I'll pass on the small town drama, but give me a healthy dose of the sun shining on the green grass at about 6pm and I'll be good for a day or two. Being in this town doesn't bring back the fondest of memories or feelings, especially when you're coming back to put someone to rest. However, something so refreshing and healing is to see that I'm not the only one that has changed- many people that used to give me bad feelings have changed for the better. That has to be one of the greatest feelings of closure. It's good to see and hear good stories about where people have chosen to take their lives. I guess I've had an incredibly arrogant attitude toward many of them. I'm glad they've proved my hateful judgments wrong.
Another thing that's nice is that this seems like a completely different world, all together. It's pretty easy for me to forget about the reasons why I haven't enjoyed Knoxville lately when I'm a couple of hundred miles away. The simplicity of this place can be calming. I realize how I cling to unnecessary stress and tension when I'm at school. The world doesn't mandate us to feel that way... we let it happen to ourselves. The past few months I have drug myself through undesired grief, making many situations worse than they are. The first time I've experienced true unrest with relationships. I'm praying that God will deliver a huge dose of love and forgiveness (both for others and myself). And hope. I'm praying for hope for those that I have thrown the towel in on. Hope for them, and hope for a restored and healthier relationship with them one day. He delivers.

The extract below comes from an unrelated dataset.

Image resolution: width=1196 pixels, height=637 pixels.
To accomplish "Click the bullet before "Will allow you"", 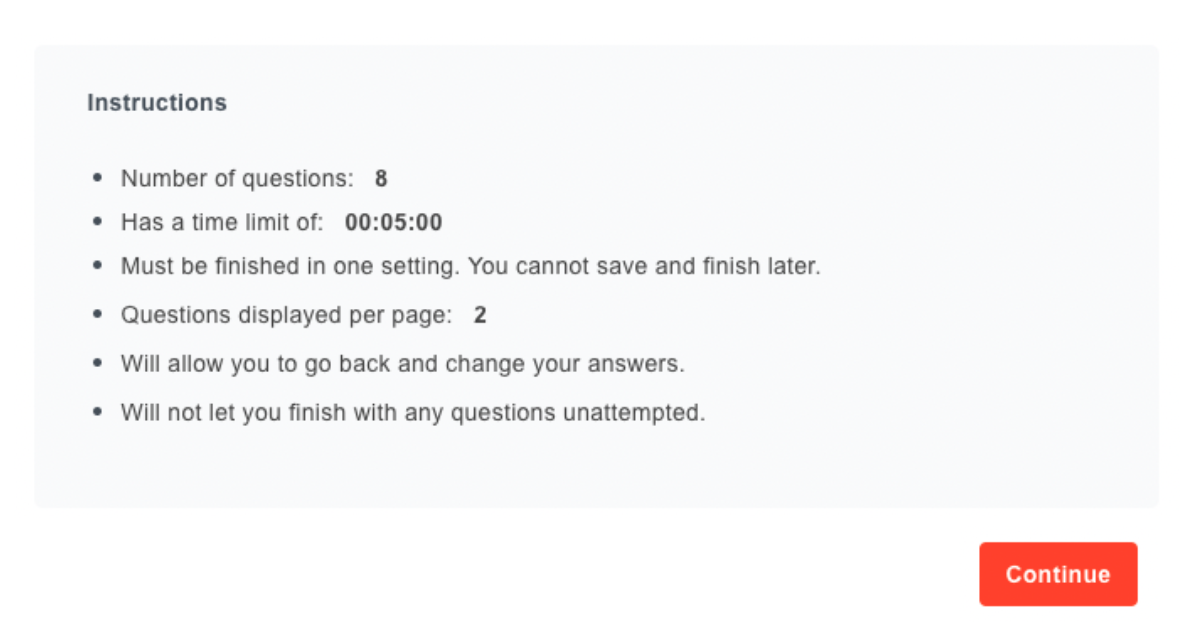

I just love my Momma. Swear to it, she's one of the hardest working people that I've ever met. She does huge things in one fell swoop. I'm beginning to realize that my acquired OCD habits have been directly inherited! I don't realize how independent I've allowed myself to be until I'm around her. So much so that the natural gestures from her or a friend to do something very nice makes me uneasy and awkward. Mom makes my bed and cleans up my crap on the floor (that I intend on picking up later). Really? My friend opens the car door for me, and makes other nice gentlemanly gestures. How are you supposed to react? I say 'thank you,' but why in the world does it feel so weird? Sometimes I guess we don't realize how much we put our guard up. I think it could be a bit unnatural.
Anyway, this is a random post. Not that most of mine probably aren't random.
Whoever reads this: if it is raining, enjoy the sound of the raindrops and be calmed by it. If the sun is shining, soak up some extra vit. d for me. If you're bummed out, pray and then do something incredibly distracting. If you're happy, pray for and distract someone that is bummed.
Buenas.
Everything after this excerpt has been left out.